Problem requirements: Across the entries below, please work out how many lines contain the string "will" and give only the number.

----------

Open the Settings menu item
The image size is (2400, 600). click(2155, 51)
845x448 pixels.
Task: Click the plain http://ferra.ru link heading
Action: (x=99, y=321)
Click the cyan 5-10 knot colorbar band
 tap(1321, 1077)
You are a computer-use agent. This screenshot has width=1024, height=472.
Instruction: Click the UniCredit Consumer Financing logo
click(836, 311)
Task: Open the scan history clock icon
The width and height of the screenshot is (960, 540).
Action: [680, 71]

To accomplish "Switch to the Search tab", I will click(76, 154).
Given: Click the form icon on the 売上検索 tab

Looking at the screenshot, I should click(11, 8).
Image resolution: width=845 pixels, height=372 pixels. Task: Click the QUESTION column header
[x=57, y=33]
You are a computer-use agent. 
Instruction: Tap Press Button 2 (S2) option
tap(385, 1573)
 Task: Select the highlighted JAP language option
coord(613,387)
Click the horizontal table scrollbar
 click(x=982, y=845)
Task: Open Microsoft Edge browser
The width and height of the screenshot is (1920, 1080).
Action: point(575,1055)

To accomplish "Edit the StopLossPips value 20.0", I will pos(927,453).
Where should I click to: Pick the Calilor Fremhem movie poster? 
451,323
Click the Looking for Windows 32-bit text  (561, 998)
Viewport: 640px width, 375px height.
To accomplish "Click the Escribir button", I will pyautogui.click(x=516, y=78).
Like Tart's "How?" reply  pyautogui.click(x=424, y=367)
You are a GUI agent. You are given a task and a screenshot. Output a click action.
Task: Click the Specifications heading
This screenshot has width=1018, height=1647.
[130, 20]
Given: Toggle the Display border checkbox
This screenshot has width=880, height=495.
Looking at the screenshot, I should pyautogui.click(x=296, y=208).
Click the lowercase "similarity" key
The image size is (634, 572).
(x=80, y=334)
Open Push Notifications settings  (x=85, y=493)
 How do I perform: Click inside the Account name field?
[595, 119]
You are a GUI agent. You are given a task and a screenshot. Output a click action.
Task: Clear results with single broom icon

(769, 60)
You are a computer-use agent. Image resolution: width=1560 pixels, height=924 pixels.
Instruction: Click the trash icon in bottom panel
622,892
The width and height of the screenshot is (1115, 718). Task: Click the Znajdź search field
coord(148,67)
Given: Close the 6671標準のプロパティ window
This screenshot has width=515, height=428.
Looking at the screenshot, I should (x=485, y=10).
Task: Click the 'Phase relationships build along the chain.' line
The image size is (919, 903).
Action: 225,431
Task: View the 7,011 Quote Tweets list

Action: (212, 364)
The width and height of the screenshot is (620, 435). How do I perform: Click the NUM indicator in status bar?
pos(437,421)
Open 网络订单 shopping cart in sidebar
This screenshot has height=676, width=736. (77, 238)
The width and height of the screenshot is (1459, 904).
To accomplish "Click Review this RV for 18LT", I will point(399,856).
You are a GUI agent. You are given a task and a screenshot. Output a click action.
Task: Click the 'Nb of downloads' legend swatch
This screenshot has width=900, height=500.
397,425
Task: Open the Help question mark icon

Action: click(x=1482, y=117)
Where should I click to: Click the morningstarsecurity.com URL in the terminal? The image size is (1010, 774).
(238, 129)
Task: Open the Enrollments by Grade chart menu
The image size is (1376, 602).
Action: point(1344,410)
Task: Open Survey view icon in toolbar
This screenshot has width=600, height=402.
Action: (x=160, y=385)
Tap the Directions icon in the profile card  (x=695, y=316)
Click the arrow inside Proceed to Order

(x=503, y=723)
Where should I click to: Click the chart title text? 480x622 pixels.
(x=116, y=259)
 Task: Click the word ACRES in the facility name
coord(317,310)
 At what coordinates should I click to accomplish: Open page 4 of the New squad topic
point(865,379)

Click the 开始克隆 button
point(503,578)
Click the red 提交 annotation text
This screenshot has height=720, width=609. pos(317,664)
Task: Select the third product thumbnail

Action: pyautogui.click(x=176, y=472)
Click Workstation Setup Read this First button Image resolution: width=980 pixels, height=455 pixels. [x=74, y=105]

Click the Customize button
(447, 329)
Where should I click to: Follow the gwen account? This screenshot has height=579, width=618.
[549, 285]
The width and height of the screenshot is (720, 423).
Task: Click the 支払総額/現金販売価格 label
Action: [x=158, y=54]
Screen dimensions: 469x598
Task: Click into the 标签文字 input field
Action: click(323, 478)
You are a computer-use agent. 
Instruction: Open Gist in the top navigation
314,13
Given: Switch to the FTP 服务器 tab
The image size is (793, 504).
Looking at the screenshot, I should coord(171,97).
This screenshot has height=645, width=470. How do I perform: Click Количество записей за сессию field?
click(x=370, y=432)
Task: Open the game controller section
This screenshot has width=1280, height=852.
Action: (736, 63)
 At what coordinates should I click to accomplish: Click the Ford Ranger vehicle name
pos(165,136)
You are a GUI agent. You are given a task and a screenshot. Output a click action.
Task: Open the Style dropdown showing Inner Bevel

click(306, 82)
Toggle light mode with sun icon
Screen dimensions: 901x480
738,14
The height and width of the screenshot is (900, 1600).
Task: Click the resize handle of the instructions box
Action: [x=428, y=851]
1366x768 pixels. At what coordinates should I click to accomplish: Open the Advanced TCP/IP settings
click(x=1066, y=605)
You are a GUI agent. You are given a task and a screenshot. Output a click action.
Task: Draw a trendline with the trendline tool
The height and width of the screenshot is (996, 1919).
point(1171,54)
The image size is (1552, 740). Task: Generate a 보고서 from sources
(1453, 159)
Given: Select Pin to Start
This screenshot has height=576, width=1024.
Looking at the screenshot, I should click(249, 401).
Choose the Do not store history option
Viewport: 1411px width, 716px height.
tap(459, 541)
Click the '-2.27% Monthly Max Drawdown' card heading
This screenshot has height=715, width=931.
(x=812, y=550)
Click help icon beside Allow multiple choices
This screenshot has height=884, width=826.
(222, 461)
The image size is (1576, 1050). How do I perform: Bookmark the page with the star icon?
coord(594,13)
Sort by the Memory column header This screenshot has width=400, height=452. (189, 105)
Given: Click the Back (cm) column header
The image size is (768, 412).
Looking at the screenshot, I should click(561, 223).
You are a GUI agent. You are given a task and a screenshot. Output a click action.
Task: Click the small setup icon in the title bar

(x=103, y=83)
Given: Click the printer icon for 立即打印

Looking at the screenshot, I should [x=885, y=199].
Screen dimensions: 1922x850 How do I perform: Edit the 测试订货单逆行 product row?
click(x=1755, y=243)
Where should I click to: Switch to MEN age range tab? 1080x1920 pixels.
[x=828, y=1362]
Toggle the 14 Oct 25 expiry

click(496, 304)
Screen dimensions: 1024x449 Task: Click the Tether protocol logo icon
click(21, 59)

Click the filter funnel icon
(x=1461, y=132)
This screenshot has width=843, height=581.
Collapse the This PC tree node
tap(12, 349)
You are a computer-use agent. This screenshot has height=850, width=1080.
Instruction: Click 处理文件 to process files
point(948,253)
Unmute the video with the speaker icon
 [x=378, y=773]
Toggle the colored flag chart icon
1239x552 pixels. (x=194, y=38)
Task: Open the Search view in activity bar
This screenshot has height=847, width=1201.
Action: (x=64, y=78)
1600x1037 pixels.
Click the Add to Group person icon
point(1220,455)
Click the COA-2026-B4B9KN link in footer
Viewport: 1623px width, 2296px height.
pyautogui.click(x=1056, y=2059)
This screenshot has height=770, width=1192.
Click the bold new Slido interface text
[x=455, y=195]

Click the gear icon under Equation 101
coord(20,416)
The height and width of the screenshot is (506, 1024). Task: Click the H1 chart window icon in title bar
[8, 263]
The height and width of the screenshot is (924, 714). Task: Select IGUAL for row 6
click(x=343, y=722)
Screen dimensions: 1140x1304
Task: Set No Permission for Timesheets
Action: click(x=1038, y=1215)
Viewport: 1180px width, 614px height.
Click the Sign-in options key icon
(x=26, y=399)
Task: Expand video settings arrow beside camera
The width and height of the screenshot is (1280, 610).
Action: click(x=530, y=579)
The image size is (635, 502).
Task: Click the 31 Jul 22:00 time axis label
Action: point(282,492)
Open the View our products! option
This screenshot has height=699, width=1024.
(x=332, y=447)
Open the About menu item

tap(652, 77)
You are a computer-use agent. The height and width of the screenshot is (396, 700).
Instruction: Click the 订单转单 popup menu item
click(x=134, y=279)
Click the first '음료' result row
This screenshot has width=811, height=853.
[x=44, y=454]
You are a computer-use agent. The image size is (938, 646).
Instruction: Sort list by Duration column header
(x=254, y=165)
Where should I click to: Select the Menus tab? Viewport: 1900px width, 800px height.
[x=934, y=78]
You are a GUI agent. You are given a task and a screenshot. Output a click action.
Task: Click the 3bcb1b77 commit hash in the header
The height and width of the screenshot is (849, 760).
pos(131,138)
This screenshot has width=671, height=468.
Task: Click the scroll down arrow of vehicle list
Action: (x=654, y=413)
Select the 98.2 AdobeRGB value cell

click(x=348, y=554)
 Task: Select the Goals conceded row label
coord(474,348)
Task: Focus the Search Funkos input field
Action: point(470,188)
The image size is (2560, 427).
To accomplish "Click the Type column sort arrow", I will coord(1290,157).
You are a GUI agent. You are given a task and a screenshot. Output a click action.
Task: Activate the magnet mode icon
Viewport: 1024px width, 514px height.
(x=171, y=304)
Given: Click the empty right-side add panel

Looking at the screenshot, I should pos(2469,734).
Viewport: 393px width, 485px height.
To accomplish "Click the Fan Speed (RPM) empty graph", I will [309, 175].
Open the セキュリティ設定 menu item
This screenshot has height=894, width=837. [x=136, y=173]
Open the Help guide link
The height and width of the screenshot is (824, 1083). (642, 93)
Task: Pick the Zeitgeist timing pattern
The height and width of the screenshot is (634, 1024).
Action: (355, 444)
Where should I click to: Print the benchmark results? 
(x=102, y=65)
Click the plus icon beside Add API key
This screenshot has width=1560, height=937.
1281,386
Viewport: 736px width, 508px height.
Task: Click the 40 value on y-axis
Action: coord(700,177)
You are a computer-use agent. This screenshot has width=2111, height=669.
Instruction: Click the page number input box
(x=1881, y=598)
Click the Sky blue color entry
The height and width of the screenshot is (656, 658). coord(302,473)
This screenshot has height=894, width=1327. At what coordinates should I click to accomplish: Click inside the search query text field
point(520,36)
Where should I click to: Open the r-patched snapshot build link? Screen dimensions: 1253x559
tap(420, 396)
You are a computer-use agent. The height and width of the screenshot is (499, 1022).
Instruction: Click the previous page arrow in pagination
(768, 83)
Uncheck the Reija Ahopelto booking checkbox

----------

Final answer: 6